[ПРЕДСТАВЛЕННЫЕ ДАННЫЕ]:
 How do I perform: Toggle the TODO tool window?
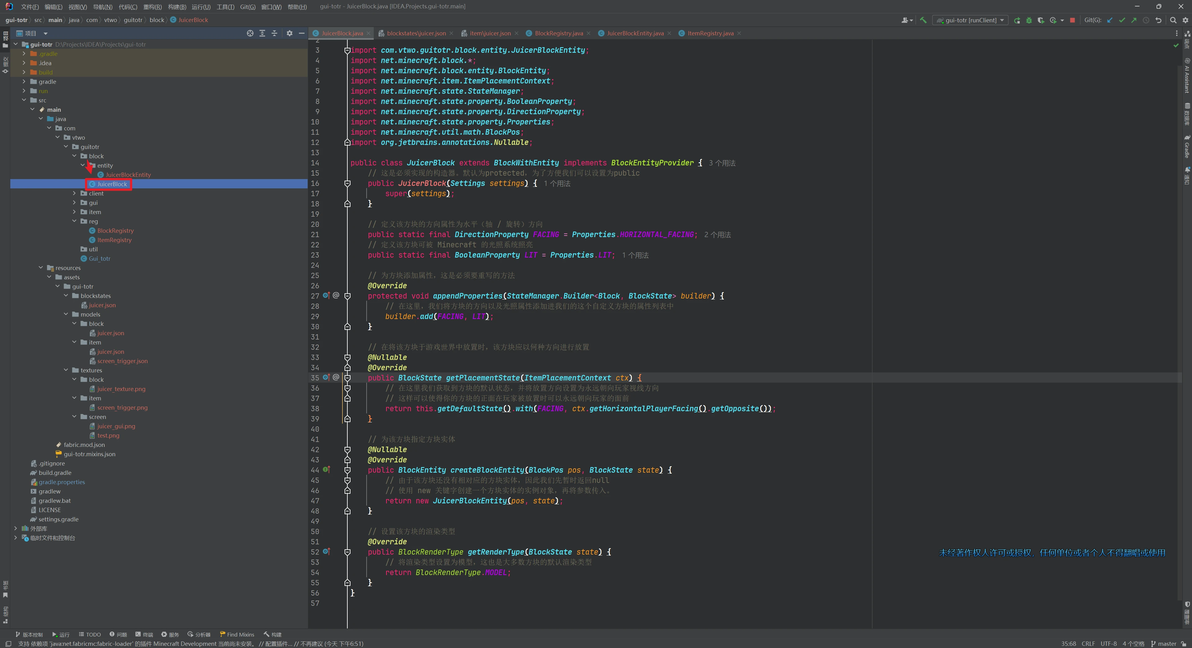(89, 634)
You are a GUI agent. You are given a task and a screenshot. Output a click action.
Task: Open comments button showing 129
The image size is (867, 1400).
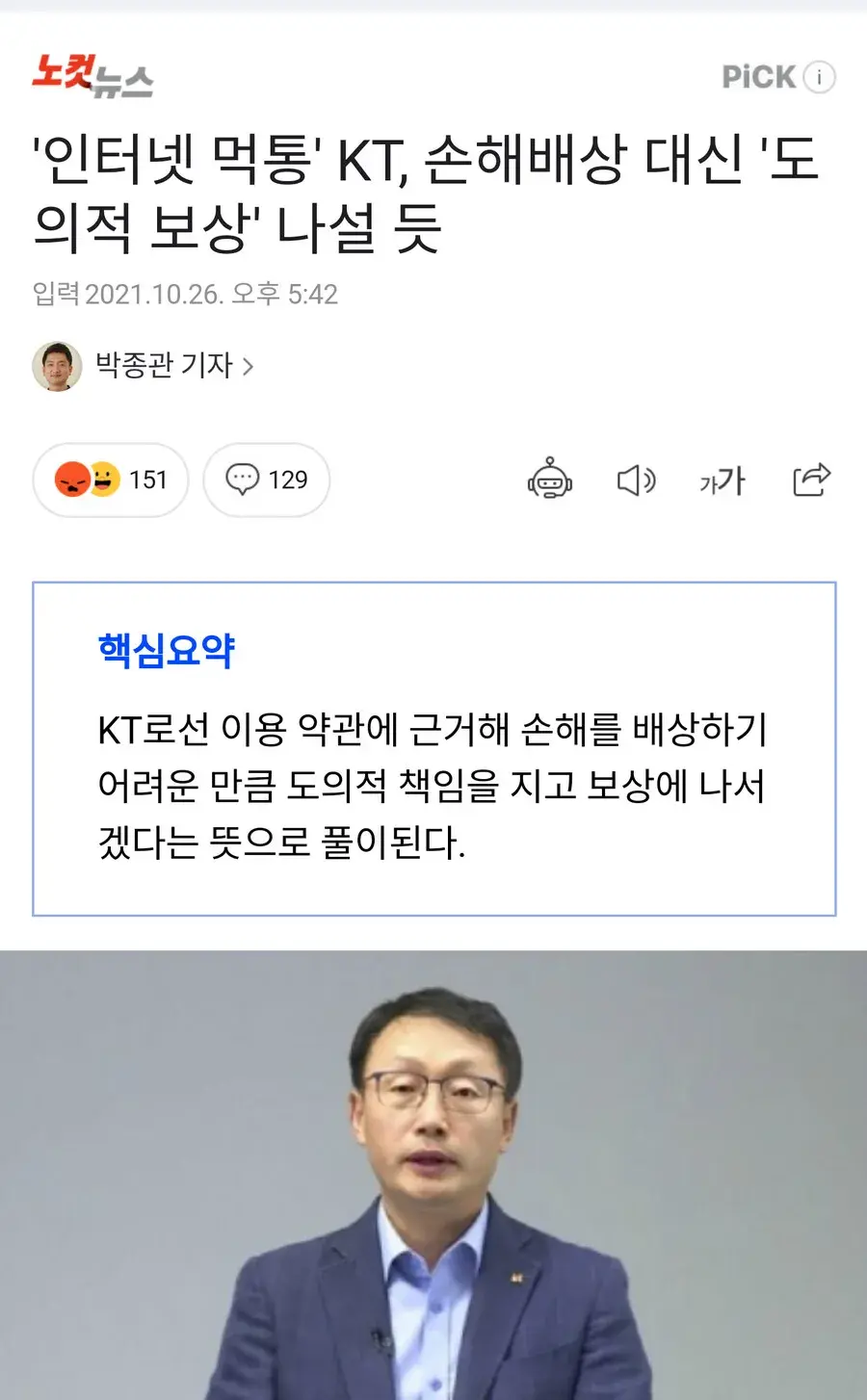[267, 480]
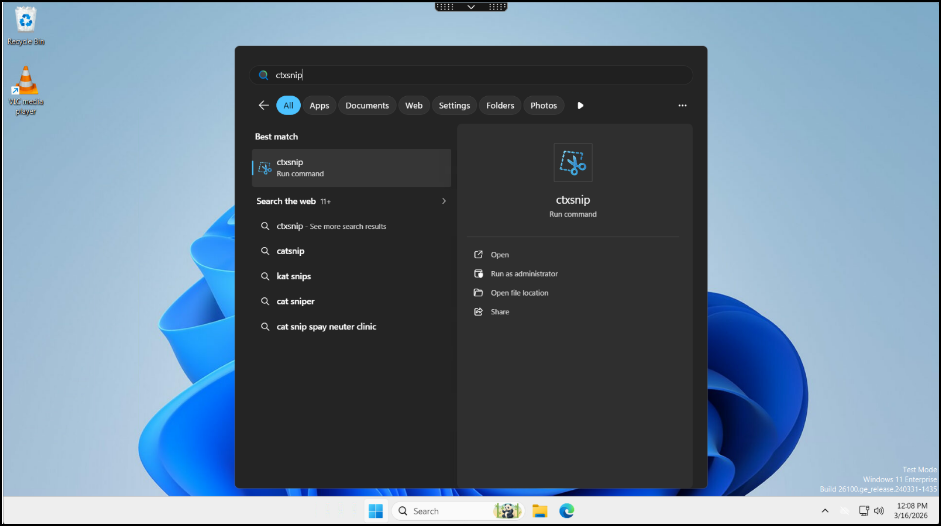
Task: Expand the top toolbar handle chevron
Action: tap(471, 7)
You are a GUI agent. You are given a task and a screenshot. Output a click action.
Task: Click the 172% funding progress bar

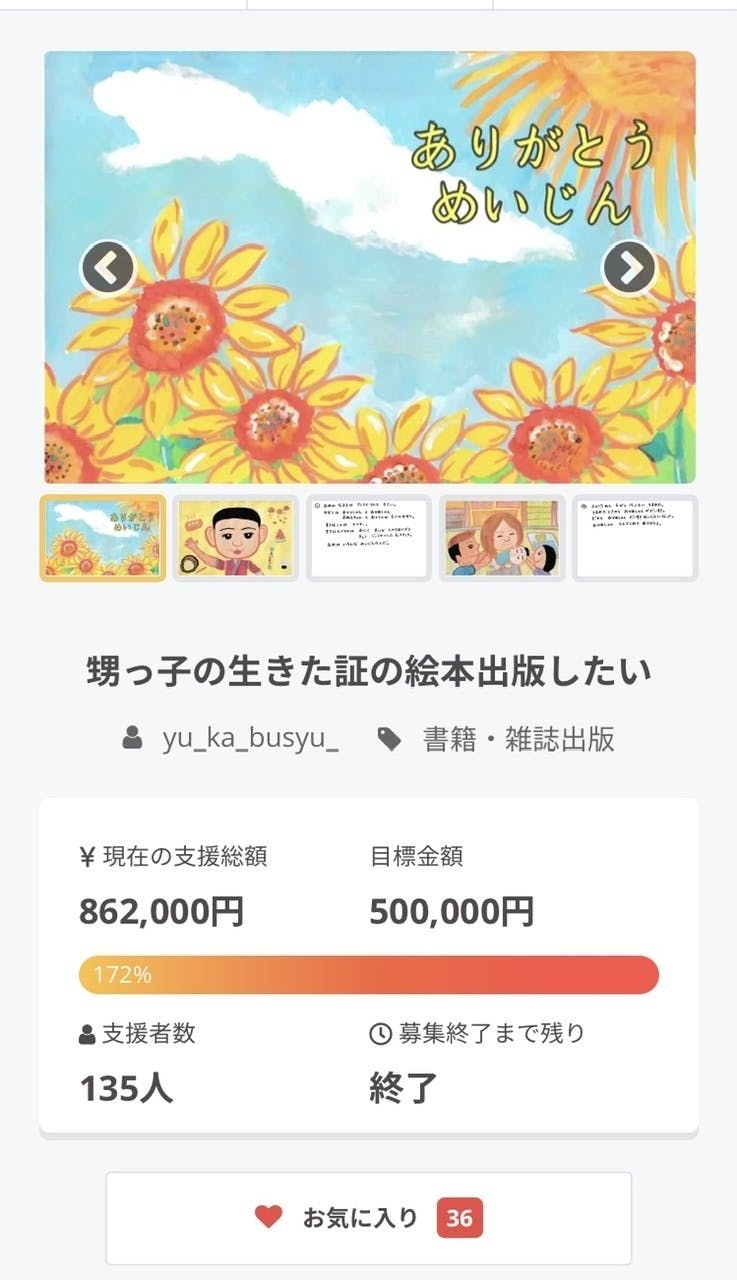point(368,975)
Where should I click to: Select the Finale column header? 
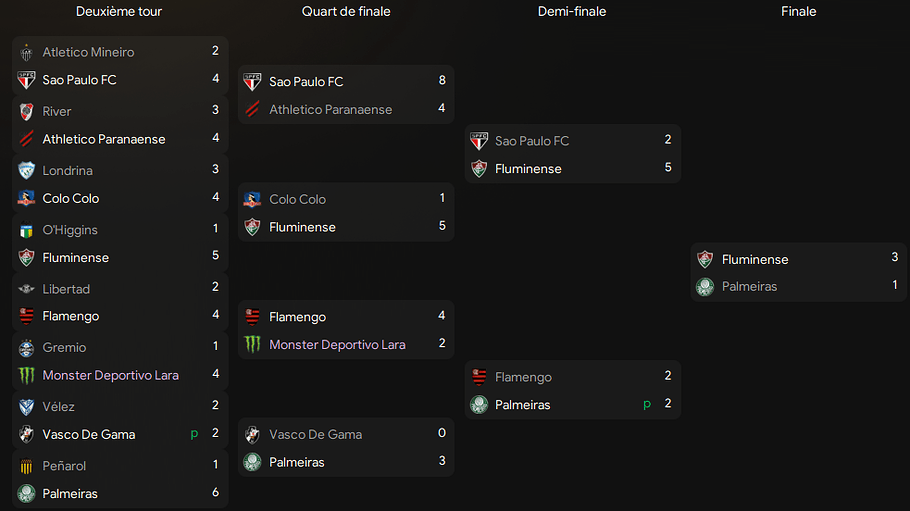coord(799,12)
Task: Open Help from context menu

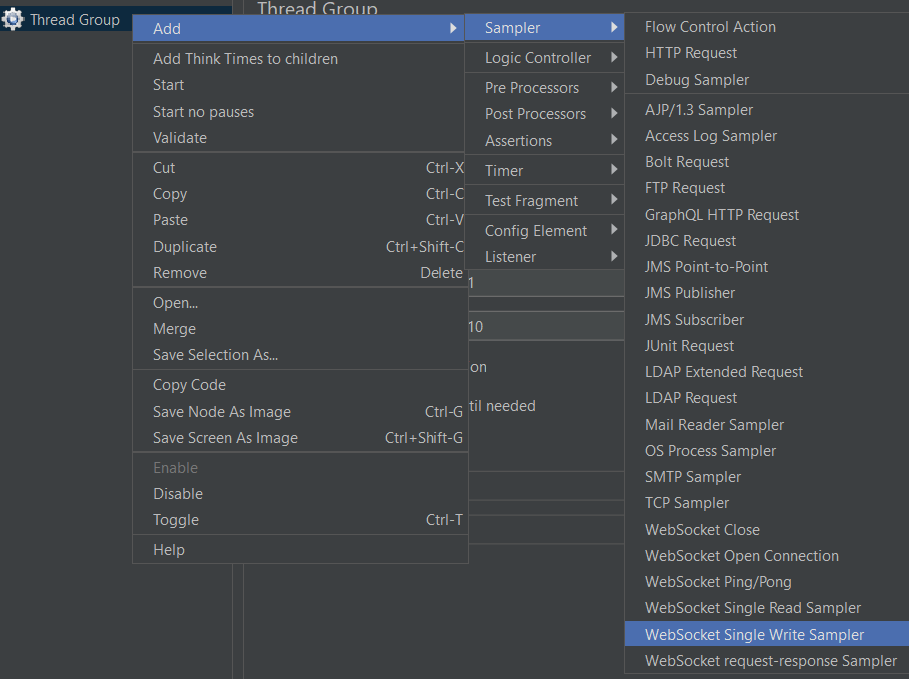Action: [x=169, y=550]
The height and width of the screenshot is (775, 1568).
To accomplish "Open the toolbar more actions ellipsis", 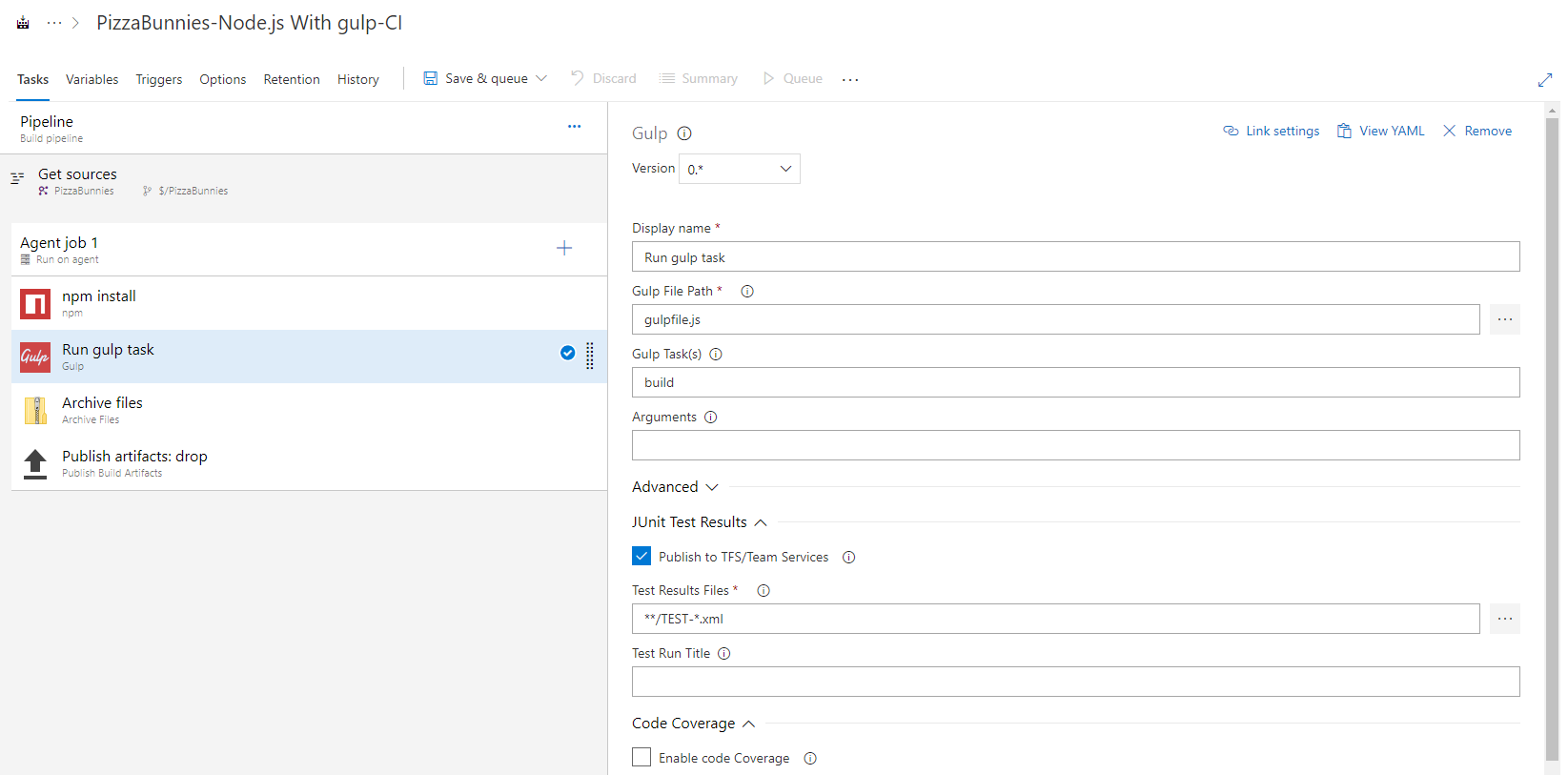I will click(850, 80).
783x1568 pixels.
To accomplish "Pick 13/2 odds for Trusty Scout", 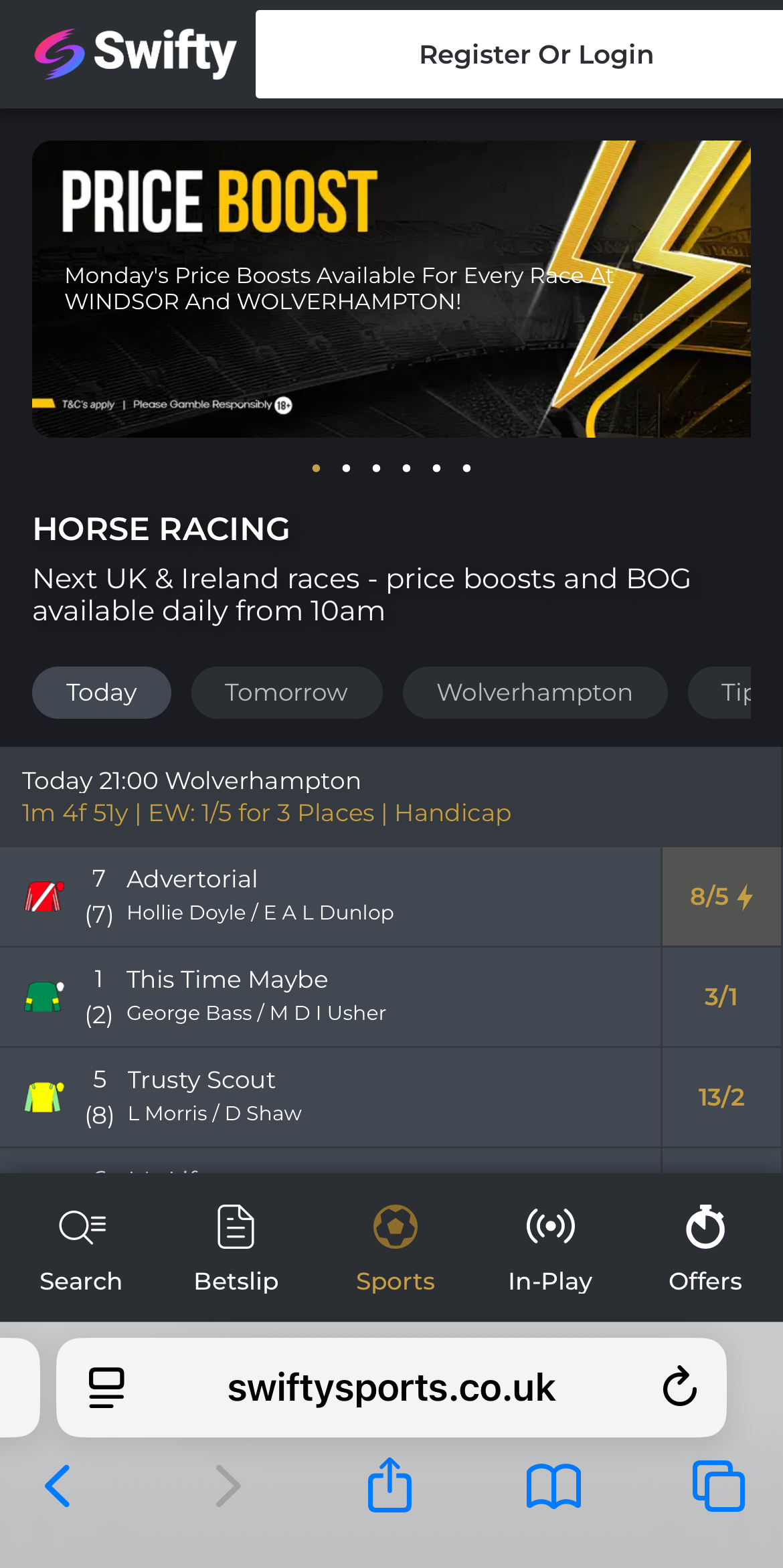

[ЗАДАНИЕ]:
Извлеките из листинга без изменений фрагмент, который начинается с самого начала листинга и заканчивается строкой, содержащей "Action: [x=169, y=550]", включая эту строку. Изображения в ответ не включайте.

[РЕЗУЛЬТАТ]:
 How do I perform: Toggle the TODO tool window?
(89, 634)
You are a GUI agent. You are given a task and a screenshot. Output a click action.
Task: Open comments button showing 129
The image size is (867, 1400).
[267, 480]
Task: Expand the top toolbar handle chevron
Action: tap(471, 7)
You are a GUI agent. You are given a task and a screenshot. Output a click action.
Task: Click the 172% funding progress bar

point(368,975)
Where should I click to: Select the Finale column header? 
coord(799,12)
Task: Open Help from context menu

Action: [x=169, y=550]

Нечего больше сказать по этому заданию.